“We’re not on planet Earth to get jobs. We’re on Earth to solve problems for ourselves and others.” – Hank Green
The cultural stress about opportunities and about life in general started really early in my childhood. I always believed that education is a key to a sustainable and productive life in a consumer-oriented world. I graduated and they told me “The world is at your feet, what are you going to do now?” After graduating college with a bachelor of Science. I decided that I don’t want to wake up every day and do what I studied anymore. I didn’t know where to start, I also didn’t want to get any sort of a job just because it’s the norm after graduation. I faced a paradox of either going through the unknown and take risks, or do the norm and lose my passion to add value in this process.

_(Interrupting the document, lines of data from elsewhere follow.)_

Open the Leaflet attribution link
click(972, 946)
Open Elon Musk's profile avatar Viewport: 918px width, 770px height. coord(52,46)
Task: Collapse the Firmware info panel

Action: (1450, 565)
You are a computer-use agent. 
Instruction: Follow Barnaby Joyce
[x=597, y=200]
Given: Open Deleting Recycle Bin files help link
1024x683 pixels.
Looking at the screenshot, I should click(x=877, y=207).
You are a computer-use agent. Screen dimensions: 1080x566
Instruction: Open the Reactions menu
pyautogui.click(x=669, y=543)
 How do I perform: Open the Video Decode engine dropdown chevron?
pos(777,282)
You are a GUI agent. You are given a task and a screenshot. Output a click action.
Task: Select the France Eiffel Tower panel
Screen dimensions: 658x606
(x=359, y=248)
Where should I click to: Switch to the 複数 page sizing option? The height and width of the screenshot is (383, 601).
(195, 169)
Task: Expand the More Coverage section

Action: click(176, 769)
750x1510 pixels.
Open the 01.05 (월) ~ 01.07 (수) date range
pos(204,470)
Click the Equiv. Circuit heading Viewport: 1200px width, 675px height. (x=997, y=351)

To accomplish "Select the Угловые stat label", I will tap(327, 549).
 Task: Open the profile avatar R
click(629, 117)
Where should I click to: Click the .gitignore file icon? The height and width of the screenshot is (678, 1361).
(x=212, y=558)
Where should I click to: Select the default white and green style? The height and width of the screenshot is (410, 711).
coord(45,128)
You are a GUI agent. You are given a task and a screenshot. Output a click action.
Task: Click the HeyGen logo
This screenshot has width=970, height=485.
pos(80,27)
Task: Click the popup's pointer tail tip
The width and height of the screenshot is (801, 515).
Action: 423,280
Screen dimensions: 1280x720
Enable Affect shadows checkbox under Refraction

Job advertising boards kept telling me to pursue my dreams by acquiring a job. I didn’t know back then what change I want to leave and I also didn’t want to fall in an infinite loop of wasting my life in an office doing nothing but staring at the clock. We all got this advice from people on how it’s okay not to love what we do in our daily life, and how it’s all about building a resume or a career. I didn’t believe in that. I also didn’t romanticize “Career-shifting” as a cool and trending idea that young people do these days. I’ve learnt one thing after graduation which is life is not a job training program. College is just a tool through which you acquire some skills and to learn how to be better at stuff. Also spending 4 or 5 years studying something is not the end of the world, in fact it’s valuable somehow. The stress about getting into a field or having a job is so intimidating, it’s like picking a major for life.
Working for a cause and being passionate about creating a change in a certain field was also an intimidating idea for me. I don’t think anyone deserves to go to an office every day with the urge to slam their heads to their computers. Our time is very valuable and so is our passion to create. A lot of jobs are being automated these days and it just makes me feel like we’re a bunch of robots getting paid at the end of each month, except that we’re not as efficient and as precise. We’re just hiding behind words as “passion” and “social causes” as walls to hide our fear of not being worthy.
The past three years of my life have been a whirlwind, and at this point I think I care about telling stories for the environment, and I think it’s something that I’d wake up everyday to fight for. I hope I’m finding a way to create meaning to my life and to view every day as a learning opportunity in itself. I know that passion is not a plan, it’s a feeling, and feelings change.